The Submarine Eye – Winthrop Kelley (1917)

The Submarine Eye, diretto da Winthrop Kelley nel 1917, è uno di quei film d’avventura e fantascienza primitiva che oggi colpiscono soprattutto per la loro capacità di fondere melodramma, tecnologia immaginaria e fascinazione per il mondo sottomarino. È un cinema che vive ancora di ingenuità narrative ma che riesce comunque a costruire momenti di autentica tensione grazie all’uso dell’avventura marina e dell’esplorazione subacquea.

Il film si apre con una vicenda ambientata nel passato. Marcel D’Albans (Chester Barnett) e la moglie Denise (Barbara Tennant) finiscono naufraghi su un’isola deserta delle Bahamas dopo un ammutinamento. I due riescono a salvare il loro tesoro, ma la sopravvivenza sull’isola si rivela impossibile: Denise muore per la fatica e Marcel finisce consumato dagli stenti. Il tesoro viene ritrovato anni dopo, ma un ulteriore naufragio lo fa precipitare nuovamente nelle profondità marine.

A questo punto il film compie un salto temporale e introduce il vero protagonista della vicenda: l’inventore John Fulton (Chester Barnett), quasi a suggerire una sorta di doppio o reincarnazione narrativa del personaggio precedente. Fulton ha infatti progettato un’invenzione rivoluzionaria: una specie di periscopio invertito da montare sulle navi che permette di osservare ciò che si trova sott’acqua. È uno di quegli elementi tipicamente fantascientifici del primo Novecento, costruiti più sul fascino dell’idea tecnologica che su una reale plausibilità scientifica. Il signor Morgan organizza così una spedizione per recuperare il tesoro sommerso. Con lui partono la figlia Dorothy (Barbara Tennant), e il conte Von Yagow, aristocratico ambiguo che da tempo vorrebbe sposare la ragazza. La spedizione riesce effettivamente a individuare il relitto grazie all’invenzione di Fulton, ma il recupero si rivela molto più complicato del previsto. Lo scafandrista incaricato si rifiuta infatti di scendere fino a quelle profondità e sarà lo stesso Fulton a indossare lo scafandro. Da questo momento il film assume pienamente i toni dell’avventura subacquea. Fulton si ritrova prima minacciato da uno squalo e poi intrappolato nella cassaforte contenente il tesoro. È una sequenza costruita con una suspense sorprendentemente efficace per l’epoca. La situazione richiama direttamente quella vissuta da Marcel D’Albans nella prima parte del film, quasi come se il presente fosse destinato a ripetere tragicamente il passato. Torna quindi il tema del doppio e della ripetizione narrativa: due uomini interpretati dallo stesso attore, due spedizioni, due uomini intrappolati insieme al tesoro. La differenza fondamentale però è che questa volta il destino può essere modificato. A salvare Fulton arriva Butler, un indigeno capace di immergersi a profondità incredibili. Nonostante i tentativi di sabotaggio di Von Yagow, Fulton riesce così a liberarsi e a riportare il tesoro in superficie, ottenendo infine anche la possibilità di sposare Dorothy.

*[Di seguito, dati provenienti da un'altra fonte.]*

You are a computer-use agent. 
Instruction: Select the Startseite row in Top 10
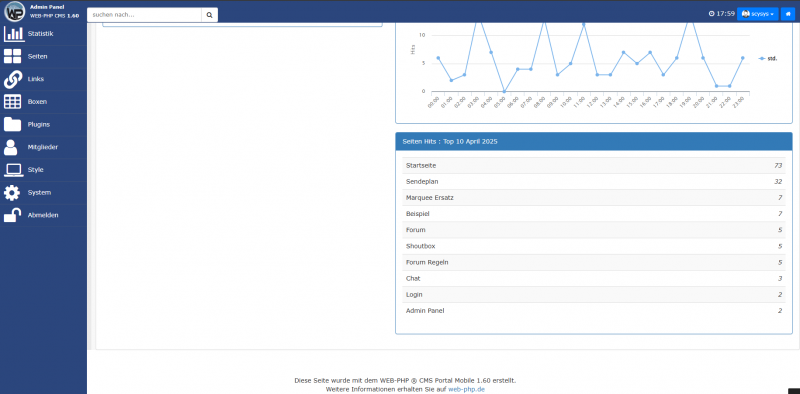pyautogui.click(x=594, y=165)
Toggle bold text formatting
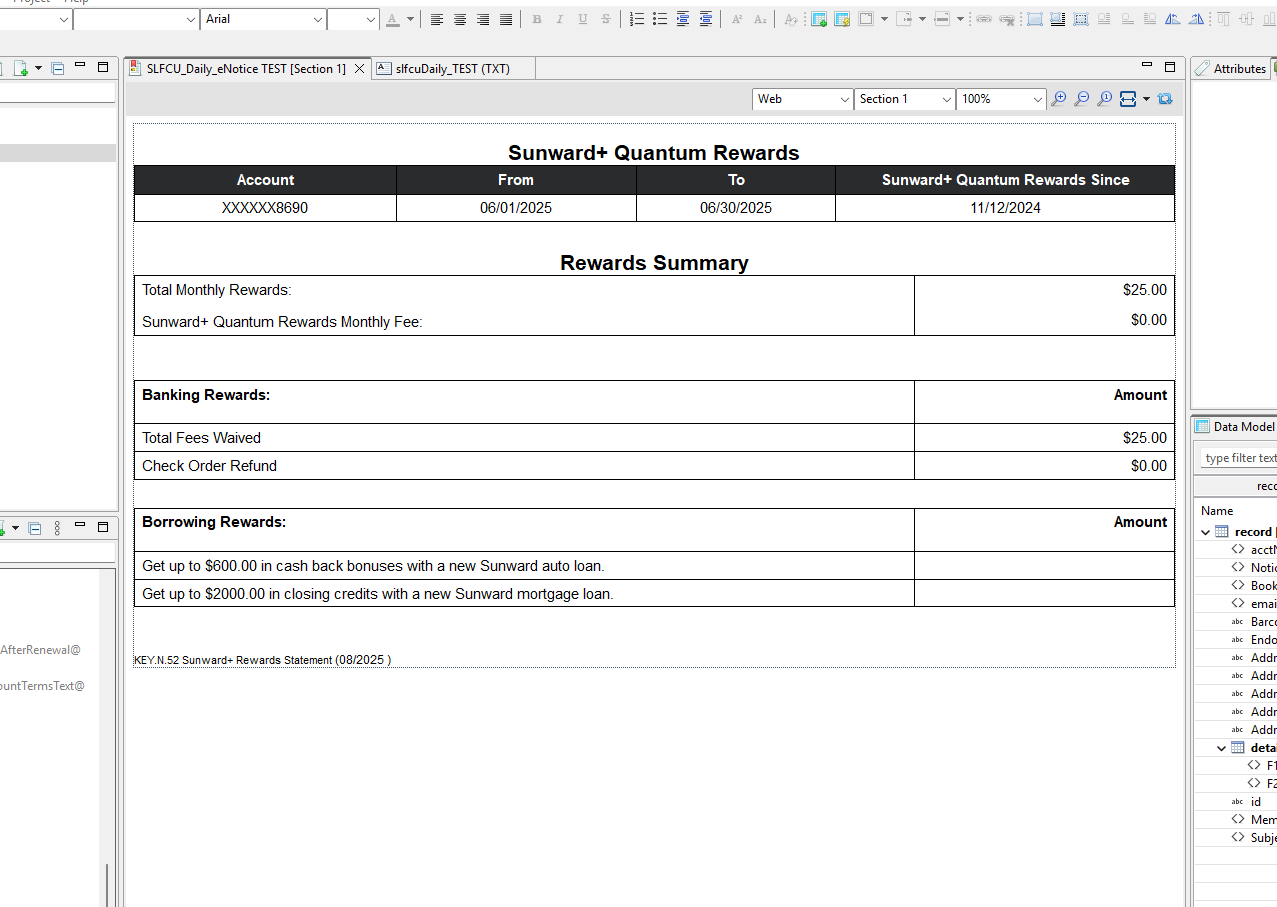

The Submarine Eye riprende molti elementi tipici dei film d’avventura subacquea: le passeggiate sul fondo marino con gli scafandri, il mostro naturale che minaccia gli esploratori, in questo caso lo squalo, e soprattutto l’idea dell’uomo che sfida un ambiente ostile grazie alla tecnologia. Il mare profondo viene rappresentato come uno spazio ancora misterioso, quasi alieno, che il progresso scientifico può finalmente iniziare a conquistare. L’invenzione del “submarine eye” è naturalmente del tutto fantasiosa, ma rappresenta perfettamente quella fiducia primo novecentesca nella tecnologia come strumento capace di ampliare i limiti dello sguardo umano. Ancora una volta la fantascienza muta non cerca tanto il realismo scientifico quanto il senso di meraviglia.

Il film nel complesso resta piuttosto semplice e lineare, ma riesce a mantenere vivo l’interesse proprio grazie alle sue sequenze subacquee e alla costruzione della tensione durante la discesa di Fulton. Oggi colpisce soprattutto per questa sua natura ibrida tra melodramma, avventura marina e fantascienza proto-tecnologica, in un periodo in cui il cinema stava ancora sperimentando tutte le possibilità narrative offerte dall’immagine in movimento.